CeBIT Australia was on this week at ICC Sydney, and what an amazing few days it was. I was lucky enough to attend to see a magnitude of companies, start-ups, and expert speakers.
This year, CeBIT featured over 300 B2B Exhibitors, 2 days of Keynotes & Strategic Panels, discussions on Future Tech (IoT, Fintech), AI, Machine Learning and more. Unfortunately, with so much to see, I didn’t get see everything.
I took a lot of out the Keynotes at CeBIT as the speakers provided a lot of insights and information. Here are the main points that I took out of it.
How A Bird Can Expose A Massive Security Weakness
Symantec’s Chief Technology Officer Hugh Thompson told a story about a bird that managed to run havoc on board a plane trip he was on. Hugh said there are two types of people – those that ask “Is the bird ok?” And those who see a weakness in security systems.
When Hugh told this to his security colleague, he said “I bet he could fly a robotic bird into an airplane with an explosive device embedded”. Hugh then explained that “The bird exposed some weakness in the system, that existed in the process”.
Anthony Caruana from Lifehacker has a great summary of Hugh’s Keynote presentation, which I strong recommend you read: What we can learn about security from a bird on a plane.
Shaping The Business Of The Future
With a Panel of executives from Twitter Australia, Yahoo7, Google Australia & New Zealand, and The Australian; there was a lot of talk about how Australian business’s can prepare themselves for the future.
I took a few key insights from this panel. These are:
- Ask why the consumer is buying your product
- Be sure your business is transparent and open with its consumers
- Focus on the core of your business, but ensure you still test the market
- Look after your employees as there is an immense cost and knowledge that is lost if they leave
- Focus on what you are going to stop doing so you can have the time on what you should be doing
- Idea’s come from everywhere – make sure you keep leaning and staying up to date with trends
The CeBIT Australia has more: Shaping the business of future.
The Future Of Jobs
Telstra COO Robyn Denholm; Professor Attila Brungs, Vice-Chancellor and President of University of Technology Sydney; Jordan Duffy, Co-Founder & Director of Strategy from Buckham and Duffy Consultants; Dr Jan Own, Chief Executive Officer and Foundation for Young Australians; and Fiona Rose Client Engagement Director of Jobs for NSW, discussed the future of jobs. Here’s a summary on what they have to say:
- Comparing job descriptions from three years ago and today, there has been a 212% increase in organisations looking for employees with hard skill experience
- Young people are no longer looking for the one dream job – they will work in a jungle gym of multiple jobs, working in many areas
- Workplaces will work closely with Universities to train and educate staff. The concept of long postgraduate courses will decrease, and training will become more modular and target based
- Australia needs to look at how we are going to employee the unemployed
- Businesses need to let young people loose in their business – let them be free to take risks with the latest trends you don’t know about
- 40% of students do not want a job after they complete their degree. They want to create their own job
- Young people want to stay in a job for only 3-4 years. However, job security is still on number 1 on their priority list
The Future of Marketing
Tamara McCleary, CEO of Thulium (US) went through her vision of the future of marketing. Here are my takeout’s:
- Listen to young people in the business and don’t be sceptical on what they are “in to”

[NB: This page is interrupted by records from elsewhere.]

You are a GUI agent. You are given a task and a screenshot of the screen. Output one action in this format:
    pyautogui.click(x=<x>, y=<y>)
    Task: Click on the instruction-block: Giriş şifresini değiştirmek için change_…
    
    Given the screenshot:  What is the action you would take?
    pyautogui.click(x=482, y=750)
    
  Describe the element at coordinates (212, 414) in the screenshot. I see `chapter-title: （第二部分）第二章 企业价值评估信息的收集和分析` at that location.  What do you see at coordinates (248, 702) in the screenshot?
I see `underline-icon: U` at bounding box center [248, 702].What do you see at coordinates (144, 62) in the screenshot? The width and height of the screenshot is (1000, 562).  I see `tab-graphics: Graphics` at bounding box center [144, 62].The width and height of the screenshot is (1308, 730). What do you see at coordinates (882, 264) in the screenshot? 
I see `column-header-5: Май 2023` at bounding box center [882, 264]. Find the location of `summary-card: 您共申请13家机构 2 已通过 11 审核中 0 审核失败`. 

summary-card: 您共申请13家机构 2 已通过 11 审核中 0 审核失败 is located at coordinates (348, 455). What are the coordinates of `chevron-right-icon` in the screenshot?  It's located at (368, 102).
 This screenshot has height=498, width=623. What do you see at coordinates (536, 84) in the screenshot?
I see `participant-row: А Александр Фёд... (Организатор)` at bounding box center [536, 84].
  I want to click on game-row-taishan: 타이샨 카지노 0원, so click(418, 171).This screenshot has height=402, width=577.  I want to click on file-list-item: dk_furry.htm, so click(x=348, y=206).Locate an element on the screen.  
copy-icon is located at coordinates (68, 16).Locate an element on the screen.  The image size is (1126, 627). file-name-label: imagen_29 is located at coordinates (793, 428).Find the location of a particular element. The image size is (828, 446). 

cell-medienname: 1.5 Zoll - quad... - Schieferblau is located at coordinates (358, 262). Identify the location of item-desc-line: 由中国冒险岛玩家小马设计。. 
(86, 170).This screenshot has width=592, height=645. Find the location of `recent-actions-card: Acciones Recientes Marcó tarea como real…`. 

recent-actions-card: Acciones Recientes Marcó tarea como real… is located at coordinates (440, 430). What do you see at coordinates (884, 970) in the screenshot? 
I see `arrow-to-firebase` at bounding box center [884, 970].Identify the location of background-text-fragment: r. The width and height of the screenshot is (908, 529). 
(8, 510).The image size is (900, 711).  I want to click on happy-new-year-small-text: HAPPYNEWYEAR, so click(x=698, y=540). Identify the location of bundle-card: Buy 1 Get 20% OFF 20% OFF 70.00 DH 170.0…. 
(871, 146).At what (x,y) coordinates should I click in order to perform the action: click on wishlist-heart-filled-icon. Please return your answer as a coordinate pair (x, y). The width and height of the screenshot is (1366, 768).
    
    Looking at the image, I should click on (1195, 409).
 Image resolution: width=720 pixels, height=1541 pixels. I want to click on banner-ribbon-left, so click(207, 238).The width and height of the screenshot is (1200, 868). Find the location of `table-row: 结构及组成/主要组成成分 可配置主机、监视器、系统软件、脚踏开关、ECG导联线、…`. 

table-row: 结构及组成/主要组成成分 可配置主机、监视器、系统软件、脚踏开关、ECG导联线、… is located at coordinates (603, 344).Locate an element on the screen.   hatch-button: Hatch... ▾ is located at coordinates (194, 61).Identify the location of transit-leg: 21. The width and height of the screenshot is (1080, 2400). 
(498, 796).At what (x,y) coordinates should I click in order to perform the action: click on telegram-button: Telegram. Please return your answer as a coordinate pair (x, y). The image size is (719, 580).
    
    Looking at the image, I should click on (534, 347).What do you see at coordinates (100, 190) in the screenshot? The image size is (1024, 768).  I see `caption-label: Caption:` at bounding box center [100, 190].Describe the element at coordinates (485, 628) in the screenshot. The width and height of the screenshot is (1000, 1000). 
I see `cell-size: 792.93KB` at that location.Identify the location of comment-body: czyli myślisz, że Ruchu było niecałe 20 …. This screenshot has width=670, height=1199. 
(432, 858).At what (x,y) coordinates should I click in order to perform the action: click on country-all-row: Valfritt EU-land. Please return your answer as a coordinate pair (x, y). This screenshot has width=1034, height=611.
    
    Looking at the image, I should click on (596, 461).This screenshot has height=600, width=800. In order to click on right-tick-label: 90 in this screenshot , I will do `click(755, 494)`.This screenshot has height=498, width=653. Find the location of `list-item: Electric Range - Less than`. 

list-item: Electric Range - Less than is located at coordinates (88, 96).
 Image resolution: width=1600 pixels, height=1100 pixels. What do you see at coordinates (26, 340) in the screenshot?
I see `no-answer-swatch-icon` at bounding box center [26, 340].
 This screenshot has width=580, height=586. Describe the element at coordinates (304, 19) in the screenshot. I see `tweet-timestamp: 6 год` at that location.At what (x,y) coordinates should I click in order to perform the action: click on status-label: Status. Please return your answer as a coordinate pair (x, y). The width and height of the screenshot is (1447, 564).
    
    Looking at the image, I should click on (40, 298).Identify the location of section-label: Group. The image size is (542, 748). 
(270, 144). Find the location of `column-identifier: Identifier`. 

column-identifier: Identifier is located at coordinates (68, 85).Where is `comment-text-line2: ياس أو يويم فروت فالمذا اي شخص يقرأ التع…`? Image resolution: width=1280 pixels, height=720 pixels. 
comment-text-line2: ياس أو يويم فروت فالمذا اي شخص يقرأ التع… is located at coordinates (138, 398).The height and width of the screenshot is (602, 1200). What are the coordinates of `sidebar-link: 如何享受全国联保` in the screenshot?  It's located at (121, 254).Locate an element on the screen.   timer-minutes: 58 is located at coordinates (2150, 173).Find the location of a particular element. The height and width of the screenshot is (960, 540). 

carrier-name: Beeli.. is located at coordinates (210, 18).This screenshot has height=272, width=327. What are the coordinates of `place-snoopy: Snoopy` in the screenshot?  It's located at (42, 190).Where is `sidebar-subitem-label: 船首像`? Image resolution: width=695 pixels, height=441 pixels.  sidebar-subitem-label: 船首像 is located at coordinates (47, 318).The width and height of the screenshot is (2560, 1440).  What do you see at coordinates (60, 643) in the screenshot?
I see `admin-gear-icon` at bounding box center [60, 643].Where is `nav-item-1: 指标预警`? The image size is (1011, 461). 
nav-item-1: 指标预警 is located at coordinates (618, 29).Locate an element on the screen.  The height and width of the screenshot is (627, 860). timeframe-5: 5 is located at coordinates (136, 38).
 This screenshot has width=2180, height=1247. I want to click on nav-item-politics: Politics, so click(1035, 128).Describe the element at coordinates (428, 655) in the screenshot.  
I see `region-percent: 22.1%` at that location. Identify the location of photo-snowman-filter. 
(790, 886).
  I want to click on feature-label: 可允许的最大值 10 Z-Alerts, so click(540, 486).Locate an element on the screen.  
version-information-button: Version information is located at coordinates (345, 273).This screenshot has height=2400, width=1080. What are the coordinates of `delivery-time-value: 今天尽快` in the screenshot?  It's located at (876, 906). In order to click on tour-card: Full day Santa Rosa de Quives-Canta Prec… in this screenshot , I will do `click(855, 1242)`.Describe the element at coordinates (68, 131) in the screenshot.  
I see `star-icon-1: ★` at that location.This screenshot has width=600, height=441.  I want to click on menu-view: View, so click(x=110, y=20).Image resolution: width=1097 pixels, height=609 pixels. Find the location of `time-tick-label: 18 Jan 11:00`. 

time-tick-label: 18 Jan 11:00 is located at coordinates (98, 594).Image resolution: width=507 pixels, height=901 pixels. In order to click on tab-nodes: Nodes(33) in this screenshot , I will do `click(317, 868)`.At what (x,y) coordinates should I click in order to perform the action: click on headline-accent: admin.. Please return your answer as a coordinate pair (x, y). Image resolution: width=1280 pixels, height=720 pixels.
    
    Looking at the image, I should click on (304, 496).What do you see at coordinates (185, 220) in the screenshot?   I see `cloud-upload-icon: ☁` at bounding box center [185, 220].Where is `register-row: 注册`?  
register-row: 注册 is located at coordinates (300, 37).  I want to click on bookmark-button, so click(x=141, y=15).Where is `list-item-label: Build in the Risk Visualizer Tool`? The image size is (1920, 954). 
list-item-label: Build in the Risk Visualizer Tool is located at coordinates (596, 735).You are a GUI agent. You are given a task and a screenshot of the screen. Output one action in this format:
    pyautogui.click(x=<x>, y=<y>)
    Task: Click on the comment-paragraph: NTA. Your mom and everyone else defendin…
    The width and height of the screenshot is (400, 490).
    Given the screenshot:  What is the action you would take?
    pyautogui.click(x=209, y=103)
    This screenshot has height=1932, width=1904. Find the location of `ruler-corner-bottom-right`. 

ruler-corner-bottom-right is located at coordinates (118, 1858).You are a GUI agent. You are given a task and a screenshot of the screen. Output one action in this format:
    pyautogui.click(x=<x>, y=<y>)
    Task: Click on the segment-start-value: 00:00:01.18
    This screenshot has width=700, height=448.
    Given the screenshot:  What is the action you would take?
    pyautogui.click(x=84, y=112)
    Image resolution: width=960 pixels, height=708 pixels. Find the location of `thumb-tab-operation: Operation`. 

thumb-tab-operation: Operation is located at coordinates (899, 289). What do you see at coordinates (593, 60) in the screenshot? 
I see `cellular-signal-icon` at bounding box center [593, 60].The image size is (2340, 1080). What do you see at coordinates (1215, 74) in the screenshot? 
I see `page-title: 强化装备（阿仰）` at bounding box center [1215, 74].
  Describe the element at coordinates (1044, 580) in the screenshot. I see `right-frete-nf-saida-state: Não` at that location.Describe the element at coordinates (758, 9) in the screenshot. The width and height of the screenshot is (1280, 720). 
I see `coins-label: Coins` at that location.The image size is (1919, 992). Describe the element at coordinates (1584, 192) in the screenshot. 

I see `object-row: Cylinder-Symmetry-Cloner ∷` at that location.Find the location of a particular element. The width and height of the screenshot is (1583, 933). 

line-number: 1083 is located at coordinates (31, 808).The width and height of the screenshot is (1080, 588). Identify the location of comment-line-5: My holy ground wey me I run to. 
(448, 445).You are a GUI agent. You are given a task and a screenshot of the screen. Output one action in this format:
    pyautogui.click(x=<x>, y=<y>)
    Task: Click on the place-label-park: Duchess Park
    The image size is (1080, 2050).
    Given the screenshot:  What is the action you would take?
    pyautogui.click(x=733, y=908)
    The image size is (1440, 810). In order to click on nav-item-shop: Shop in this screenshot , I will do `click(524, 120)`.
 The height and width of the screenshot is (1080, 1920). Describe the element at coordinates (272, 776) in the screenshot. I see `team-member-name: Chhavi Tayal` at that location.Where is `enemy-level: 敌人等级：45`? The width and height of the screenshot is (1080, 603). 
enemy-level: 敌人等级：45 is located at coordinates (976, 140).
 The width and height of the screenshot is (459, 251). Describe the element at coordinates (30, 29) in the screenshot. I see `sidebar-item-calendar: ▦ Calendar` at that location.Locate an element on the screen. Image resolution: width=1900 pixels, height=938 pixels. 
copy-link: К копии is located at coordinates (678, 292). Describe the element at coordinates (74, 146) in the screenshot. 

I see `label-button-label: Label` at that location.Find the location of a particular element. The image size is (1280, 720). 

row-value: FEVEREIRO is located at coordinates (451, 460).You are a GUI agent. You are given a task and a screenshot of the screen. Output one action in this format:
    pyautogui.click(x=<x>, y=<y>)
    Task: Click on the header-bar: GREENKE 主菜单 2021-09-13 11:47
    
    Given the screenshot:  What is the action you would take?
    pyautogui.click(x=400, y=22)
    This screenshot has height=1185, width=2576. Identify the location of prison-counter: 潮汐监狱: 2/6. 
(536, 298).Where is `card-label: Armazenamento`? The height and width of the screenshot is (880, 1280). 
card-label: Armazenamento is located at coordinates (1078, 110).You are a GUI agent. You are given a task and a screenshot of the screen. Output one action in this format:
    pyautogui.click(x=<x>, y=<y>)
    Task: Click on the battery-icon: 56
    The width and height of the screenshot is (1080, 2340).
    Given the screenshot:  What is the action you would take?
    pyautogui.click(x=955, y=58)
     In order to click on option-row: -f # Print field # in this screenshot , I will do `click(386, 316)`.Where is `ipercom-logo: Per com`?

- Use global technology and outsource. You will now have a marketing stack of third party solutions for marketing, etc
- Spend more time defining the problem and the detail of the goal. It’s not how, but when
- Spend time defining your problem
- Spend time defining the detail of the goal
- Build your brand as a thought-leader. You need to guide the customer who is casted as the hero in their own journey
- Large brands have an eco-system of partners (Salesforce, Zapier). By doing so, you are in the eco-system of the other brands
- Irresistible Attractive: Pull customers towards you through designing rich experiences
- What is your marketlogical stack? What tools do you use to:
- Create opportunity (attract)
- Eliminate Churn (Engage)
- Increase Revenue (Analyse)
Talking with NSW Government
Members from NSW Department of Finance launched at CeBIT Australia the new NSW Procurement system buy.nsw.gov.au – which is a tool which enables SME’s to sell services to government, without going through all the red tape and RFP’s. With this, they provided a number of tips when dealing with the government:
- Make sure you know the solution you are offering
- Know the Government as a customer
- Help the government map getting from here to there
- The Government is outcome focused – it’s not always about the technology, but it’s about using the technology to get to the outcomes
- The Government needs service providers help to move away from legacy systems
Photo source: CeBIT Australia 2018 on Flickr.